Records excerpted from a collection
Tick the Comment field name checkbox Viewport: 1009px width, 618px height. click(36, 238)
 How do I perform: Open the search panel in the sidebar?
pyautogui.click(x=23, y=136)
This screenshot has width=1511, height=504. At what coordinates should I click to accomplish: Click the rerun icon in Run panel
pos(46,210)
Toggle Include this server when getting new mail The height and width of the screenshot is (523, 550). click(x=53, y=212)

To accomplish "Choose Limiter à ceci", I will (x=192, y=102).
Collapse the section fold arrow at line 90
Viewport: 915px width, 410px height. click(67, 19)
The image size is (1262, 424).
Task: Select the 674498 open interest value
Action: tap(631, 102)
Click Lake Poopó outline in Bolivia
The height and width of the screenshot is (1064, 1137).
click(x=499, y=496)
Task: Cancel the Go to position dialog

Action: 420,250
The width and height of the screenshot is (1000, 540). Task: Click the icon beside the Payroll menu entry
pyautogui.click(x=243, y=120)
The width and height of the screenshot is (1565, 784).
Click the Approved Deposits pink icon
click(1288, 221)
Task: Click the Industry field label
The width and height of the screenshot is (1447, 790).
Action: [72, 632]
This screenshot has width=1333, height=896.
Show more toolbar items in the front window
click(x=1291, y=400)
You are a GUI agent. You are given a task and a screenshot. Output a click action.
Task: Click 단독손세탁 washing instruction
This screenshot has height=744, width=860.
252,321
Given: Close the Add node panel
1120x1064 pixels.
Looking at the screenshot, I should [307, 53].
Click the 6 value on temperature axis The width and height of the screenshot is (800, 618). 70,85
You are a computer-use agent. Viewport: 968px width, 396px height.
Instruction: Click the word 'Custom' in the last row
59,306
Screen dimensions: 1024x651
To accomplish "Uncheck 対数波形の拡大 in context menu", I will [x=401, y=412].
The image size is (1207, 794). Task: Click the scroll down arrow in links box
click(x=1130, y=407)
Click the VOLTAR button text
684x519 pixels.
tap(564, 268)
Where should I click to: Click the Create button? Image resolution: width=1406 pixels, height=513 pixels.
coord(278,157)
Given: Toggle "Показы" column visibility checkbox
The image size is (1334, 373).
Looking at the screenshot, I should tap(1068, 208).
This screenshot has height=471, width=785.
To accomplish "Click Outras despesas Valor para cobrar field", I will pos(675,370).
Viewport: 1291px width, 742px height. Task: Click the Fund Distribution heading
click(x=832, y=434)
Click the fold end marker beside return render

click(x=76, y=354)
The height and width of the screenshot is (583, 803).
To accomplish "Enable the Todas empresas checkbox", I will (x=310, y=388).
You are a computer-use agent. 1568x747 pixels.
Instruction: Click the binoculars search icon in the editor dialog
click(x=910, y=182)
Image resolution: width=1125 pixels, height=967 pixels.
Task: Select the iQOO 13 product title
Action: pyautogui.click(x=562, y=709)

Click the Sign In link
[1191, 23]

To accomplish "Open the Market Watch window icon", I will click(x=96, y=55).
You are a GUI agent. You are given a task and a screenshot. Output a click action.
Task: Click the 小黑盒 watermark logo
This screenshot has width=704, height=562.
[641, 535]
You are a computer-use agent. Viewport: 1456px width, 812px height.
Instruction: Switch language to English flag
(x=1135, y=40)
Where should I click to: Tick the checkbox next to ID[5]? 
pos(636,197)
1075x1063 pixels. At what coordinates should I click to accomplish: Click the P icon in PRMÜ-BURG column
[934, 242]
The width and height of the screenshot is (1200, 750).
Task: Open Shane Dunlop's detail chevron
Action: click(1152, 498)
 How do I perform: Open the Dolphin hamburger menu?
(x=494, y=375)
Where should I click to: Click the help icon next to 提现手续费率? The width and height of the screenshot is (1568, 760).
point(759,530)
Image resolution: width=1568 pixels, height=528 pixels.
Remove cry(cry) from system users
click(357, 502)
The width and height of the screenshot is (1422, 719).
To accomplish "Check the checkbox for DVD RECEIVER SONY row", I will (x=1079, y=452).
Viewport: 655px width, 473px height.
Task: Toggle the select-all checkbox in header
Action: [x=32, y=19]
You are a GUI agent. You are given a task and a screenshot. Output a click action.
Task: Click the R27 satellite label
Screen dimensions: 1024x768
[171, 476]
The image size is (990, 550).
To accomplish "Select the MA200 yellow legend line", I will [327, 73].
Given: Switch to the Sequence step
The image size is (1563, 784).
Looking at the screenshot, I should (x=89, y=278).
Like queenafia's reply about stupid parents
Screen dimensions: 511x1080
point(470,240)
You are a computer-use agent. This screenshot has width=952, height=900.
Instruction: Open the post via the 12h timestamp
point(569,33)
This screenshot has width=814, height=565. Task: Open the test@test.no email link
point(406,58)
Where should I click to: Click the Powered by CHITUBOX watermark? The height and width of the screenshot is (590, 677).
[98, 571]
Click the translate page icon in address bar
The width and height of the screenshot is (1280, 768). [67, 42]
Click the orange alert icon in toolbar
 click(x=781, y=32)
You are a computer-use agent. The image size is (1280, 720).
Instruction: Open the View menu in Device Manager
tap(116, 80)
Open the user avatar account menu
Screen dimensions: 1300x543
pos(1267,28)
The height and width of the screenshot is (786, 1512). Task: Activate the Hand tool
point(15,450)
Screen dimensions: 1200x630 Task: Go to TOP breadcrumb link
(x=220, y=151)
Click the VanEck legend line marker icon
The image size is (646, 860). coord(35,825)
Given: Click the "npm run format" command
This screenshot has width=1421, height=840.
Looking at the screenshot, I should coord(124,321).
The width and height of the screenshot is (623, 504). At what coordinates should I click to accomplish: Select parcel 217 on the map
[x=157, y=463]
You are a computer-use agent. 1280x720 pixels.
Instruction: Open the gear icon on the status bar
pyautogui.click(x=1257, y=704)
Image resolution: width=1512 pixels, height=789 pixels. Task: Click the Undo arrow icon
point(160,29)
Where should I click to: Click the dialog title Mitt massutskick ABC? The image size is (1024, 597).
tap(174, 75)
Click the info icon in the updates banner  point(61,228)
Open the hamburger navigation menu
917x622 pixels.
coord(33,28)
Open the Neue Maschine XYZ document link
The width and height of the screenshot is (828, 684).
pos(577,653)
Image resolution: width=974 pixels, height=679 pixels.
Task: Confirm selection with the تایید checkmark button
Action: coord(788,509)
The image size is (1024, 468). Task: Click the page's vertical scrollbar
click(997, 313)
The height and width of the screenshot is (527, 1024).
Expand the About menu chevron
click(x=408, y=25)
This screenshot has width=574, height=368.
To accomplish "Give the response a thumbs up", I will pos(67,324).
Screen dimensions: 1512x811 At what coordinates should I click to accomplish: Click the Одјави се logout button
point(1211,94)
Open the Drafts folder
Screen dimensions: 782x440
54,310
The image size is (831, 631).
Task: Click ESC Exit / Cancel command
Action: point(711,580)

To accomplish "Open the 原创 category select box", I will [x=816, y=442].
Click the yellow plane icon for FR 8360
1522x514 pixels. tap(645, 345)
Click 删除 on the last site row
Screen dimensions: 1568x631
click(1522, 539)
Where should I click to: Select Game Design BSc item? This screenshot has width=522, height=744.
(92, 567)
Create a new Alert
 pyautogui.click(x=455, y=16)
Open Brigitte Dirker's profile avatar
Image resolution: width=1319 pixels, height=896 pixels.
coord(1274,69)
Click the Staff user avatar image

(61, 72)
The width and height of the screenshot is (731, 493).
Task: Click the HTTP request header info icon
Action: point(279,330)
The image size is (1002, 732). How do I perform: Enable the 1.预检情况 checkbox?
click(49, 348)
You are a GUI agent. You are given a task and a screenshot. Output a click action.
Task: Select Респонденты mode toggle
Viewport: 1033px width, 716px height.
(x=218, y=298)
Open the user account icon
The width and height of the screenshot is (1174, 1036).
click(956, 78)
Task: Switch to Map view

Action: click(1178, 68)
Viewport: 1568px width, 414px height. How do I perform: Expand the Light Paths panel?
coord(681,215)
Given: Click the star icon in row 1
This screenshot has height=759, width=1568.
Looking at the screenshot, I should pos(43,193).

== EXERCISE ==
Read through the records above and copy the lines that contain "computer".

== SOLVED PROBLEM ==
You are a computer-use agent. Viewport: 968px width, 396px height.
You are a computer-use agent. 1568x747 pixels.
You are a computer-use agent. Viewport: 1456px width, 812px height.
You are a computer-use agent. This screenshot has width=952, height=900.
You are a computer-use agent. The image size is (1280, 720).
You are a computer-use agent. 1280x720 pixels.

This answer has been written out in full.